Mais alors, comment le malin Mohamed s’est-il retrouvé dans cette réception privée ? « En suivant les réseaux sociaux, j’ai su qu’il y avait une remise. Tout simplement. Je n’avais juste pas l’heure, donc je suis là depuis 13 heures, explique celui qui vient du Plessis-Belleville (60). J’ai vu les images de la remise de la médaille pour Ismaël Bennacer à Arles, et c’était la folie. Alors là, pour Mahrez à Sarcelles, je me suis dit que ça allait être X10 ! (Rires.)Mais il n’y a pas d’autre concurrent, tant mieux pour moi ! » Autant dire que la chasse à l’autographe et au selfie, les deux objectifs avoués du jeune garçon, ne seront pas tâche ardue.

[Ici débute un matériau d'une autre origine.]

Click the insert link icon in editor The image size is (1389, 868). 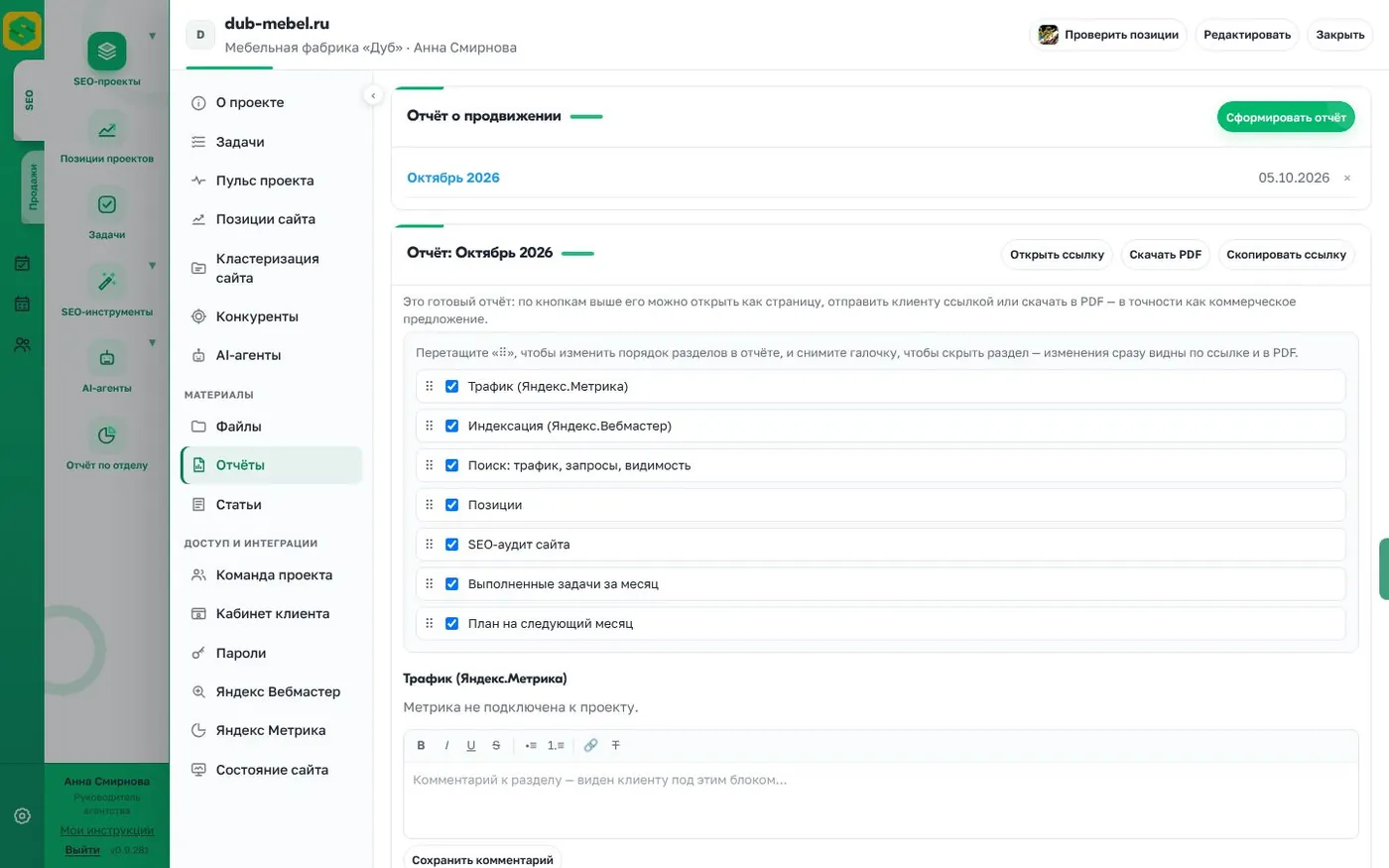(590, 745)
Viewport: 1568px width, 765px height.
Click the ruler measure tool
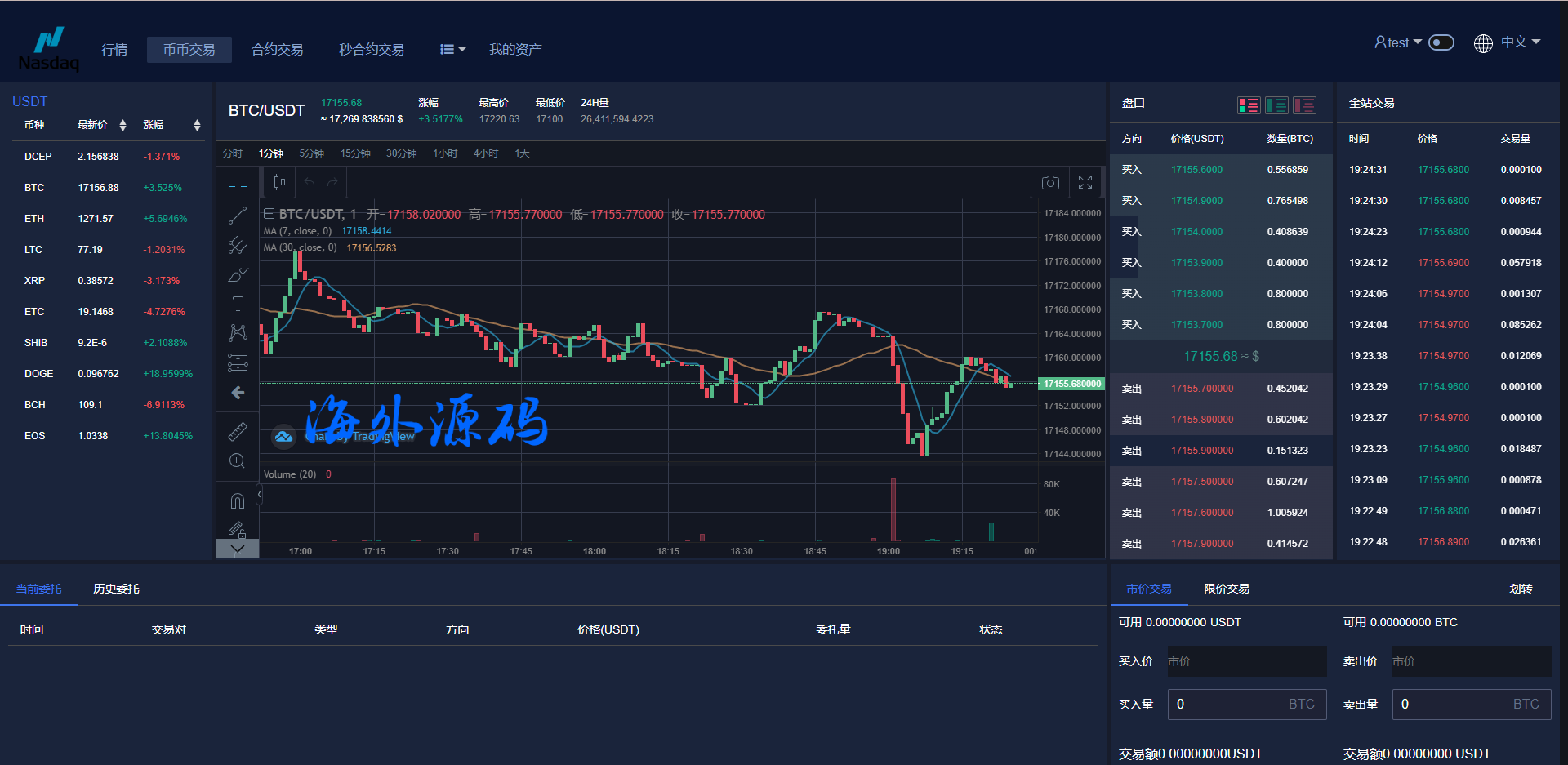[x=238, y=431]
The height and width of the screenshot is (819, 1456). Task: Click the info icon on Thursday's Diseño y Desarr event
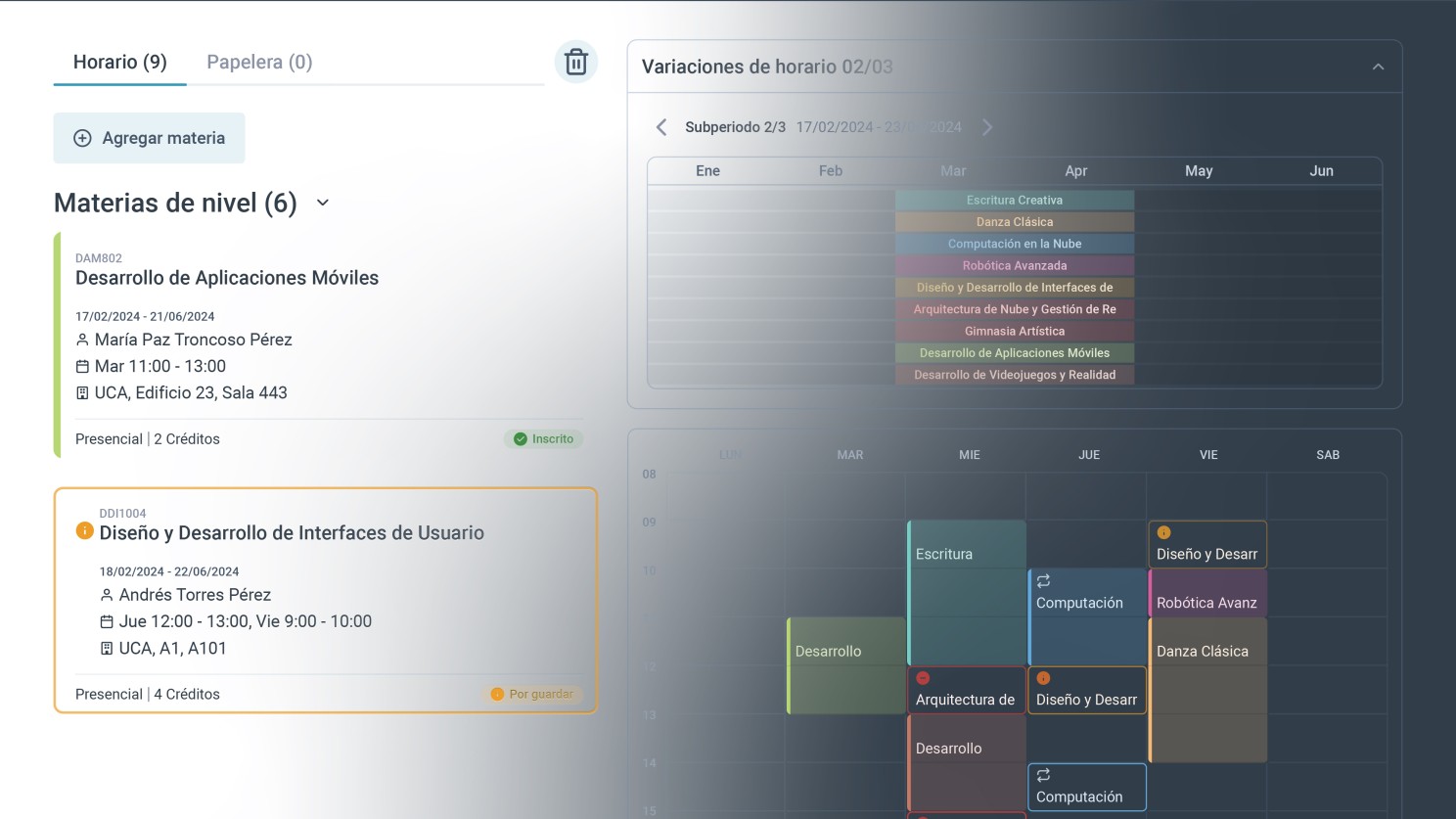[1041, 677]
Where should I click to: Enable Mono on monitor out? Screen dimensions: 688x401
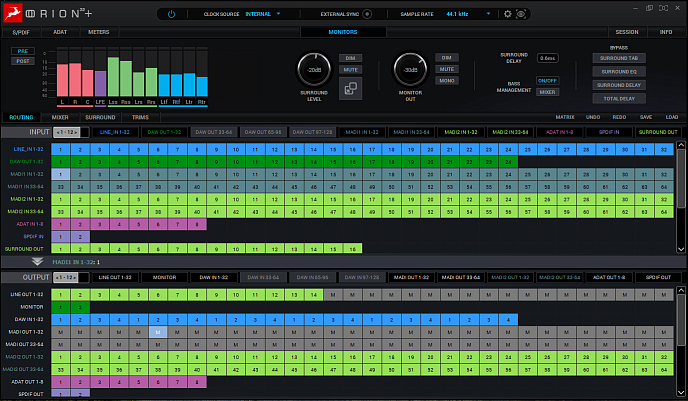click(x=447, y=79)
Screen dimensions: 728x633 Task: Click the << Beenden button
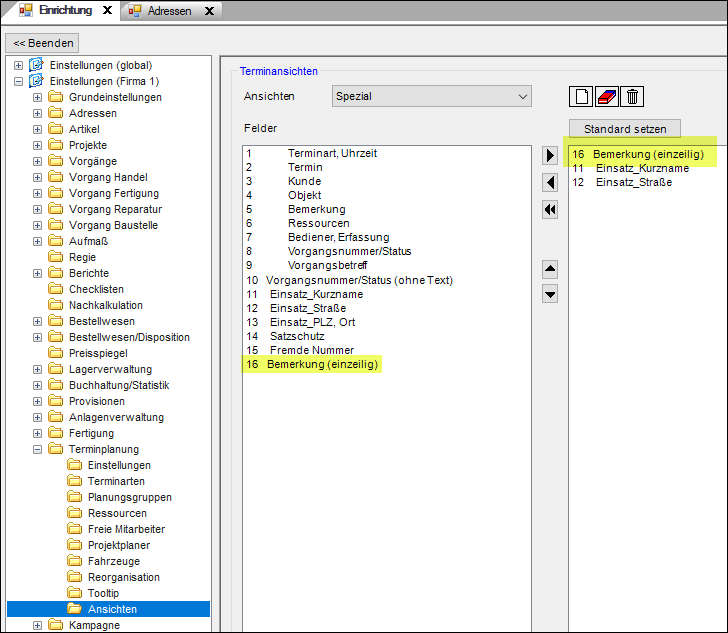pyautogui.click(x=41, y=43)
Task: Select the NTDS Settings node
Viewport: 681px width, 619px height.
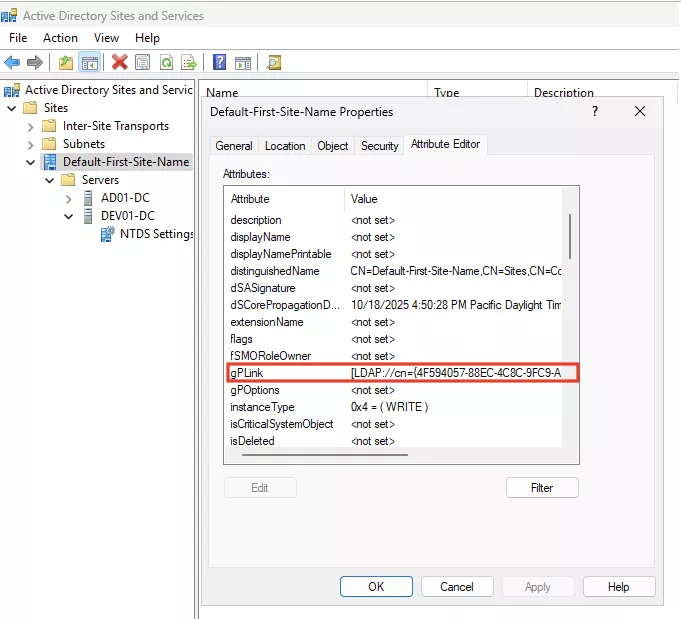Action: (x=155, y=234)
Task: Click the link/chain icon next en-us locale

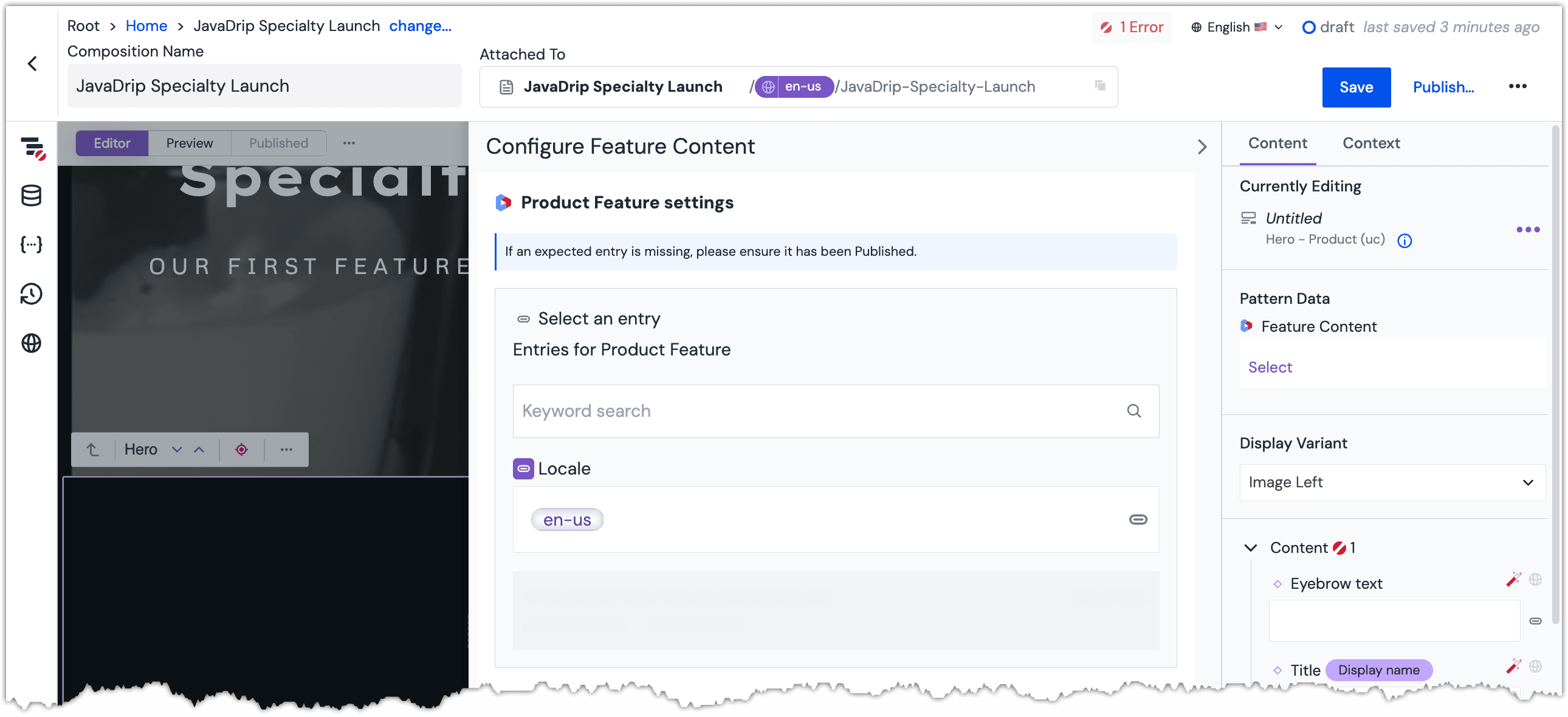Action: tap(1138, 519)
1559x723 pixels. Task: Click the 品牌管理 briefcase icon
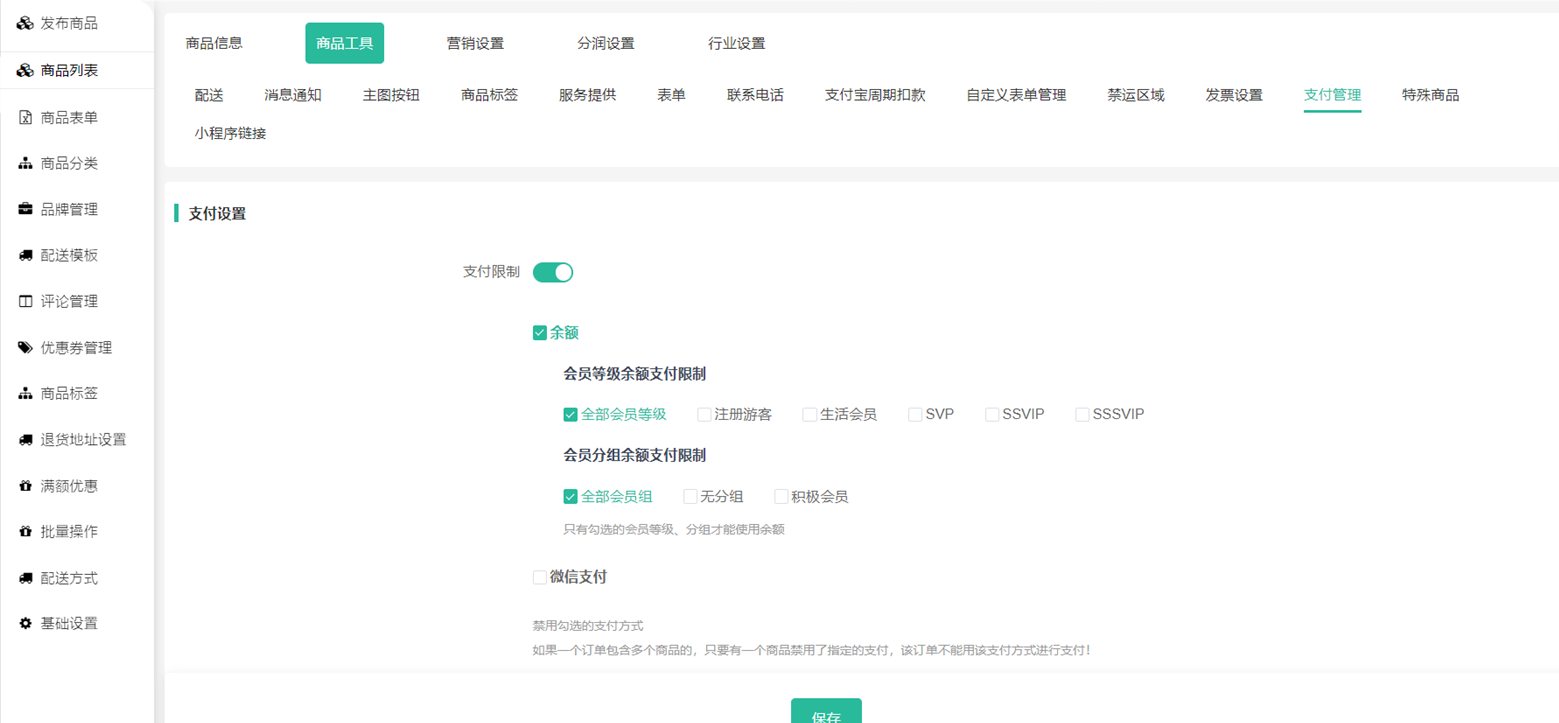[x=26, y=210]
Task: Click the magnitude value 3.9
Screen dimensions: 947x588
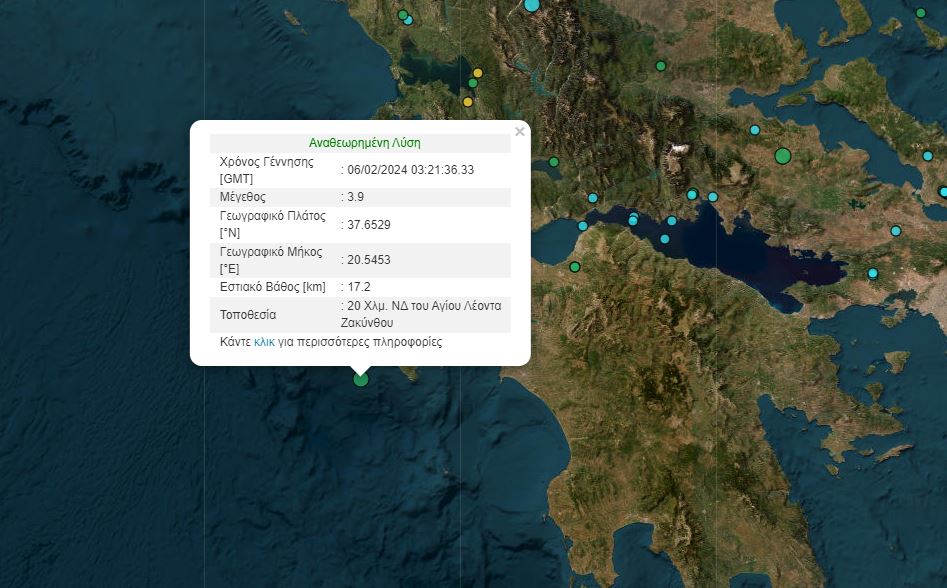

Disponibilité et discrétion
Bien que l’ambiance soit très officielle, le natif de Sarcelles fait parfaitement le job. Entouré de ses amis de toujours avec qui il a grandi dans la cité des Sablons, le discret Mahrez signe des maillots algériens, quelques cartes collectors et pose pour des photos-souvenirs. Un de ses amis de longue date, Mamadou, raconte sa fierté de voir son pote célébré par leur ville d’enfance. « Je trouve que c’est une belle cérémonie ! Mais ça aurait été tout aussi bien de la faire dans un stade avec du monde, comme on a pu le voir pour les joueurs français avec la Coupe du monde ou d’autres Algériens » , affirme celui qui est vêtu d’un maillot de Manchester City, floqué du nom de la star du jour.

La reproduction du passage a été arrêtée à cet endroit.